Sp17 autoantibody levels in the sera from patients with SAPHO syndrome are associated with bone metabolism status, which was confirmed by a correlation analysis of Sp17 autoantibodies with two bone metabolism markers: osteocalcin and β-CTx. Importantly, osteocalcin is a bone-specific calcium-binding protein released during bone formation and resorption by osteoblasts. β-CTx is the main fragment of the type I collagen degradation by osteoclasts. An elevated level means that there is osteolysis and strong bone resorption. Indeed, serum levels of Sp17 autoantibodies exhibited a significant positive correlation with serum levels of osteocalcin and β-CTx in patients with active SAPHO syndrome, which suggested serum levels of Sp17 autoantibodies are associated with osteoarthritis and osteolytic lesions.
Sp17 is a highly conserved mammalian protein, and based on early studies, it is widely believed to be a testis-specific protein that is expressed at high levels during the sperm acrosome reaction. Jong et al. [
23] further validated the distribution of Sp17 isoforms in various tissues using RT-PCR and detected the
Sp17-1a mRNA in the human adrenal glands, lymph nodes, skeletal muscle, spine, ovary, and adult testis, whereas esophageal
Sp17-1a and
Sp17-1b mRNAs have both been detected in PBMCs, the parathyroid gland, and the synovium. Sp17 was recently reported to be a highly immunogenic protein, and Sp17 autoantibodies have been detected in vasectomized men [
24] and patients with periampullary carcinoma [
25]. The findings of the present study provide new insights into the potential pathogenesis of SAPHO. Therefore, further studies should be performed to explore the mechanisms underlying Sp17 targeting by the immune system and its roles in the pathogenesis of SAPHO syndrome.

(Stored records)
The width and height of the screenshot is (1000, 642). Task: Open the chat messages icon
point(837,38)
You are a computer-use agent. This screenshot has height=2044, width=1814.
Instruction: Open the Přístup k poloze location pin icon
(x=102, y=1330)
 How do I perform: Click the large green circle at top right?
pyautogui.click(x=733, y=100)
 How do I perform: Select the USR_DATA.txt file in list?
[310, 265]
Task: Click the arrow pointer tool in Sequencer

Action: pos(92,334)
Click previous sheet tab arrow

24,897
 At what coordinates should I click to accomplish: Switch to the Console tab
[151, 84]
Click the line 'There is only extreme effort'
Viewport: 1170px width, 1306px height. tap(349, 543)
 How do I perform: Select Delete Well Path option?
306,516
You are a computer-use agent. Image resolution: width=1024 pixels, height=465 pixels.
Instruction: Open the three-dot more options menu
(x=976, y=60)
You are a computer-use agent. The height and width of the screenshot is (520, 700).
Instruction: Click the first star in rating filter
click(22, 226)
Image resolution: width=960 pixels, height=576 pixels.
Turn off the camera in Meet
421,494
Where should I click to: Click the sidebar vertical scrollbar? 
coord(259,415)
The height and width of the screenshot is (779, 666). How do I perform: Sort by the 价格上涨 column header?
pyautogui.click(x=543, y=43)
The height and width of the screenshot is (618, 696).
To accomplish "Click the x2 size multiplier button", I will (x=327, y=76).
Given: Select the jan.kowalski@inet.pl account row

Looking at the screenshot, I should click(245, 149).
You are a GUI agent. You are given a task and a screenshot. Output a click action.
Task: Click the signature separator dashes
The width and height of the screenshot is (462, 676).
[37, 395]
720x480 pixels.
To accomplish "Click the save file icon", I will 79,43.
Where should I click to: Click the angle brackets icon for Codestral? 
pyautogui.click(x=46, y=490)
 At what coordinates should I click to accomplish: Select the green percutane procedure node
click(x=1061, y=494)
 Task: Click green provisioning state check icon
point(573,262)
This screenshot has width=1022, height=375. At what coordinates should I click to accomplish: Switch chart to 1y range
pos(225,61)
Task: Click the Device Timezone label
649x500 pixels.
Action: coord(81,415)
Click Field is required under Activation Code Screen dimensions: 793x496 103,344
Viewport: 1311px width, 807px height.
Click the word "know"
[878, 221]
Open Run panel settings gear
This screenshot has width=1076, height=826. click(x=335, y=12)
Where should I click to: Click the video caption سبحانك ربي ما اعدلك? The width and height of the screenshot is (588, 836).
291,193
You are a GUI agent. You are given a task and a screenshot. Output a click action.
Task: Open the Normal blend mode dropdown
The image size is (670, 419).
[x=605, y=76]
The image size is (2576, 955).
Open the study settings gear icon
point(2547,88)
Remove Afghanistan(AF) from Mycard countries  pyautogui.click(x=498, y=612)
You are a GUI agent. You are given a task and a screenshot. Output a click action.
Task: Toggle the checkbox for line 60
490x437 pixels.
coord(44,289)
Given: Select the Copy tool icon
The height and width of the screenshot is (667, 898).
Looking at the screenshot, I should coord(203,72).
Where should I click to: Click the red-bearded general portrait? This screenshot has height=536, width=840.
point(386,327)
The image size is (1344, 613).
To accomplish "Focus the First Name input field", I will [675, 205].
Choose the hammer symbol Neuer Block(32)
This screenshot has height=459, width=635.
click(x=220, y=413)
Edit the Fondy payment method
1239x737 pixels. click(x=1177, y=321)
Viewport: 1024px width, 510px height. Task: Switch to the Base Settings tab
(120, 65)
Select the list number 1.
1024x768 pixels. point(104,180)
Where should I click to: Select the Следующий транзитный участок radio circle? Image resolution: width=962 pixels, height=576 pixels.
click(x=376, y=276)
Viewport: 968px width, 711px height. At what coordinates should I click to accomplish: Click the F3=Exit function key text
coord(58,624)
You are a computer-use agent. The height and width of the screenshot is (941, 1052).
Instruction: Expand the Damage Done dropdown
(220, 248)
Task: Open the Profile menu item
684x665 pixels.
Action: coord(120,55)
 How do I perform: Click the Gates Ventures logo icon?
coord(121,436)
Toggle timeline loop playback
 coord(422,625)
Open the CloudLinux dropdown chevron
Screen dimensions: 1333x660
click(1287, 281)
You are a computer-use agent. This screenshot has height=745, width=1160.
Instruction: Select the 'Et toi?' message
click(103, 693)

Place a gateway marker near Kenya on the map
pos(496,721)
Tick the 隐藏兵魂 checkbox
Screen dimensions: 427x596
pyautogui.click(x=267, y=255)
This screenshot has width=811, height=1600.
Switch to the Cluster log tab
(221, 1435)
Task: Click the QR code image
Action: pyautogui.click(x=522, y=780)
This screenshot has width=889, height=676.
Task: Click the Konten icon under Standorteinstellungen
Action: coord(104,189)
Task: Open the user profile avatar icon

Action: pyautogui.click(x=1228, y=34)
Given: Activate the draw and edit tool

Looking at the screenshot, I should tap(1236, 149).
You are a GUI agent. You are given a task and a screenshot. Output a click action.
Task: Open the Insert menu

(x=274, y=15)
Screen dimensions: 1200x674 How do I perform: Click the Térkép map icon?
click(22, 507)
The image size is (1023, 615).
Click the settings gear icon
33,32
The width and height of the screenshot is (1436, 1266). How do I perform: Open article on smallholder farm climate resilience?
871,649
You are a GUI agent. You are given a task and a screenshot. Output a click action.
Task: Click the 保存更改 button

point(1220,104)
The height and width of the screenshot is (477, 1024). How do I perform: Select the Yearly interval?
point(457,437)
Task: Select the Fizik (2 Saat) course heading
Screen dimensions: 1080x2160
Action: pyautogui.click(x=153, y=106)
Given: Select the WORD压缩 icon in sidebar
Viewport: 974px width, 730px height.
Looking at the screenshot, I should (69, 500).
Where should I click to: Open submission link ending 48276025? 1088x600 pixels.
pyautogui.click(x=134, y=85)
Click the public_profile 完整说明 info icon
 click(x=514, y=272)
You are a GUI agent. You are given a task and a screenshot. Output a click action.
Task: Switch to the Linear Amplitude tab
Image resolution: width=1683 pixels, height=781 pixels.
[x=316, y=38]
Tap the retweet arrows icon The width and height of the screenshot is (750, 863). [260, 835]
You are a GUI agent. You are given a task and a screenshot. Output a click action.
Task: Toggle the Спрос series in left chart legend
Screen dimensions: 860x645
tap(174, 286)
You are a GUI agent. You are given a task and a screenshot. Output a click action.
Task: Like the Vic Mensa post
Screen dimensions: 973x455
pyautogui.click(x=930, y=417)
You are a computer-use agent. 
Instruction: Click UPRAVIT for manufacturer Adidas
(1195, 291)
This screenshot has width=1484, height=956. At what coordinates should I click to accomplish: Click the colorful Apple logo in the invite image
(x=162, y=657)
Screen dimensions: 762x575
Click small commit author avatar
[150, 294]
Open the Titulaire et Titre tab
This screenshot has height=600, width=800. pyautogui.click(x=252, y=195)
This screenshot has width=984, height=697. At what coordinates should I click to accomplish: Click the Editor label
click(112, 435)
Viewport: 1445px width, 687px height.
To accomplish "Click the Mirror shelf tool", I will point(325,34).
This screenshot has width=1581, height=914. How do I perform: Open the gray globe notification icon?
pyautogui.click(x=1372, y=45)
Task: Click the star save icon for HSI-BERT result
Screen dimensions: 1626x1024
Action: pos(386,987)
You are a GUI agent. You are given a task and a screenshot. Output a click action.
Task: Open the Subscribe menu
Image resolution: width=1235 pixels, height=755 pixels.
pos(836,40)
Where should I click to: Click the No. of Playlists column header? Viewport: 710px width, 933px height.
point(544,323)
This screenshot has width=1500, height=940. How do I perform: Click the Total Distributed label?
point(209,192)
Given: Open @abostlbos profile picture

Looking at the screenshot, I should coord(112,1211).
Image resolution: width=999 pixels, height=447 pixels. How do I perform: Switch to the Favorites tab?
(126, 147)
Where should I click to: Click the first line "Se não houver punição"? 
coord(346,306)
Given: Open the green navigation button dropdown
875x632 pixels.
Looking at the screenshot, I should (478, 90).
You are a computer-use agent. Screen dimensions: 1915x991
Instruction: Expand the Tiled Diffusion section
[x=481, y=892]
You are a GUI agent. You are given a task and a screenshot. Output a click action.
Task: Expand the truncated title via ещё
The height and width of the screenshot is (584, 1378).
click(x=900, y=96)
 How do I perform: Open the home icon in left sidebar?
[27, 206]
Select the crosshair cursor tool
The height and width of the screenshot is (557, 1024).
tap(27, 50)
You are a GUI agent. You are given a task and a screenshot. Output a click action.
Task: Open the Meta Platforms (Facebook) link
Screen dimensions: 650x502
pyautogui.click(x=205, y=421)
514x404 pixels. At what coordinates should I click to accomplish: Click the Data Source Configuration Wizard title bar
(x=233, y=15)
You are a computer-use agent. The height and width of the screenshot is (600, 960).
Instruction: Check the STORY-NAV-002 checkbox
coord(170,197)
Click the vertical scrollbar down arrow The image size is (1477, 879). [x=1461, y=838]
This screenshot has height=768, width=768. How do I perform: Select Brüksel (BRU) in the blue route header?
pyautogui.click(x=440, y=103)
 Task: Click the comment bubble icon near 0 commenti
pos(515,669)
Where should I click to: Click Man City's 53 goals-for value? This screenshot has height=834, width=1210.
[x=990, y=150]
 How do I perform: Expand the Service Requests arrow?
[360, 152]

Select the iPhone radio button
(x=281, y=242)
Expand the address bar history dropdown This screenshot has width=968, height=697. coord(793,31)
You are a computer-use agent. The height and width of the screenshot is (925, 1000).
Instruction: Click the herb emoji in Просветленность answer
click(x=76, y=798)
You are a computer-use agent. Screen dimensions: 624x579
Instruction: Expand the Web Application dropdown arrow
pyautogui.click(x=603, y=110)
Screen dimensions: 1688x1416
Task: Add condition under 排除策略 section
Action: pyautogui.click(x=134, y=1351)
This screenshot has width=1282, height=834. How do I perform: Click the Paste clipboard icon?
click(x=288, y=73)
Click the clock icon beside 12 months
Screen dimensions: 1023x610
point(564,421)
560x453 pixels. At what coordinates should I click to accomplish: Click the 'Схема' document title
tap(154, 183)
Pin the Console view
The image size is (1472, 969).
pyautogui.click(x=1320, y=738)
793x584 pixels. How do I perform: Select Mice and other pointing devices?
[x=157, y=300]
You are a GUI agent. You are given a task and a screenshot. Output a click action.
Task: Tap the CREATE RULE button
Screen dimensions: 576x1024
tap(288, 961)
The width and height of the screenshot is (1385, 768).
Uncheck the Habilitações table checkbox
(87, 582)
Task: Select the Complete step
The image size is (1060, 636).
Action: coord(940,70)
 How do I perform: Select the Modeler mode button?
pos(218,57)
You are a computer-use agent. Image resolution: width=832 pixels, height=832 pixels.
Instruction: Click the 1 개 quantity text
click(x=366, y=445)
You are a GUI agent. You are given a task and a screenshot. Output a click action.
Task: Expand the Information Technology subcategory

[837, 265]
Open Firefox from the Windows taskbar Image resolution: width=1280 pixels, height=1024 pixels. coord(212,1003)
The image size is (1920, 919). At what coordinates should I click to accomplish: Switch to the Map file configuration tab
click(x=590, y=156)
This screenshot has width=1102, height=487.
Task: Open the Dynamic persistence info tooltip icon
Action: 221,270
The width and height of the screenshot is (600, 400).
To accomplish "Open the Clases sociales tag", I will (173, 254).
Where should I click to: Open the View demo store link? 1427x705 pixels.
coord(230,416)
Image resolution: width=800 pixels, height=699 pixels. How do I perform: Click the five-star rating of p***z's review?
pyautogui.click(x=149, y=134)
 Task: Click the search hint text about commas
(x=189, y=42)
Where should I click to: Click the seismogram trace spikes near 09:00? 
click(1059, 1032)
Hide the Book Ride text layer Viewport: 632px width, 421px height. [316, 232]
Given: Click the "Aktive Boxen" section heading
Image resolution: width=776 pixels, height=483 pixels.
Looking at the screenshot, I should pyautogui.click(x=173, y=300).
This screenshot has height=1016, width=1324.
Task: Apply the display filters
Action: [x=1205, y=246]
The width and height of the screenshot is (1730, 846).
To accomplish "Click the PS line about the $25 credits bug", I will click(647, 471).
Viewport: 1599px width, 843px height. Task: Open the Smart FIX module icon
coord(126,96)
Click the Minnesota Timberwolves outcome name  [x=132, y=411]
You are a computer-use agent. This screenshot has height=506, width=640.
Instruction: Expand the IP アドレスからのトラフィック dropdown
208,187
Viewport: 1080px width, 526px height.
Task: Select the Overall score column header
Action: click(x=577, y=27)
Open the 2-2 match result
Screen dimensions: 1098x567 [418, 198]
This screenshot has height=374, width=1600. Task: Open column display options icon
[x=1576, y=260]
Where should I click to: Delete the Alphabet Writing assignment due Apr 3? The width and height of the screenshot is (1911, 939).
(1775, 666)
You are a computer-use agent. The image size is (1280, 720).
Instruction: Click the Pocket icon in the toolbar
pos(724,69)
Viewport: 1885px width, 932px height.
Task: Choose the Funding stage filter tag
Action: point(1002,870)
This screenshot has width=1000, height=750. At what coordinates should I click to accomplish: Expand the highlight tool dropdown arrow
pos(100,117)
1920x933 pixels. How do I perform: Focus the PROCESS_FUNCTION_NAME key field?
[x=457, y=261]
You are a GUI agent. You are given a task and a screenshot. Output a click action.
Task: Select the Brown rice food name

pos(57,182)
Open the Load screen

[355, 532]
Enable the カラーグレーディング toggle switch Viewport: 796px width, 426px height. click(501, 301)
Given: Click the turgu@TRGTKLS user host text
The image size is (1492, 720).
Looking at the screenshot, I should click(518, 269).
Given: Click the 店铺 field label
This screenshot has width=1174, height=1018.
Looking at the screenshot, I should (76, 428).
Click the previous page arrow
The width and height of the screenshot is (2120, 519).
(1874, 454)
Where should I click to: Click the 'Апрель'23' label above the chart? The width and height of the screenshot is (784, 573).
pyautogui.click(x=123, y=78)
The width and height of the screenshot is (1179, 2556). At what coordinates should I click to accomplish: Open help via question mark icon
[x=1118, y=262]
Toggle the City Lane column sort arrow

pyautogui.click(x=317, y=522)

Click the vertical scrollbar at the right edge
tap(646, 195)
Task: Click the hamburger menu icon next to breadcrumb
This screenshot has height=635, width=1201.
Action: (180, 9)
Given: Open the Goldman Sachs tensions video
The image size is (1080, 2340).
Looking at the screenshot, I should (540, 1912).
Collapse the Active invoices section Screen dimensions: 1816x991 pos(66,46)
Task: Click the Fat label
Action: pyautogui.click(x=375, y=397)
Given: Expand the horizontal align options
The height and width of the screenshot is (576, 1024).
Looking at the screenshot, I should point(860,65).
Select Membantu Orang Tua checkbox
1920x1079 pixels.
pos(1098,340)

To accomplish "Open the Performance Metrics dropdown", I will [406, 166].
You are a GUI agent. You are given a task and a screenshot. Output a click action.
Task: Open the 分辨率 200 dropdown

→ **Directions**:
Decide whether each statement below agrees with the text on Sp17 autoantibodies in SAPHO syndrome, answering yes or no and quoting the deciding words of the text.
1. β-CTx is the main fragment of type I collagen degradation by osteoblasts.
2. In patients with active SAPHO syndrome, serum Sp17 autoantibody levels correlated positively with serum osteocalcin and β-CTx.
3. Sp17 autoantibodies have been detected in vasectomized men.
The records were taken from a different source than the text.

→ **Response area**:
1. No: "β-CTx is the main fragment of the type I collagen degradation by osteoclasts."
2. Yes: "serum levels of Sp17 autoantibodies exhibited a significant positive correlation with serum levels of osteocalcin and β-CTx in patients with active SAPHO syndrome"
3. Yes: "Sp17 autoantibodies have been detected in vasectomized men"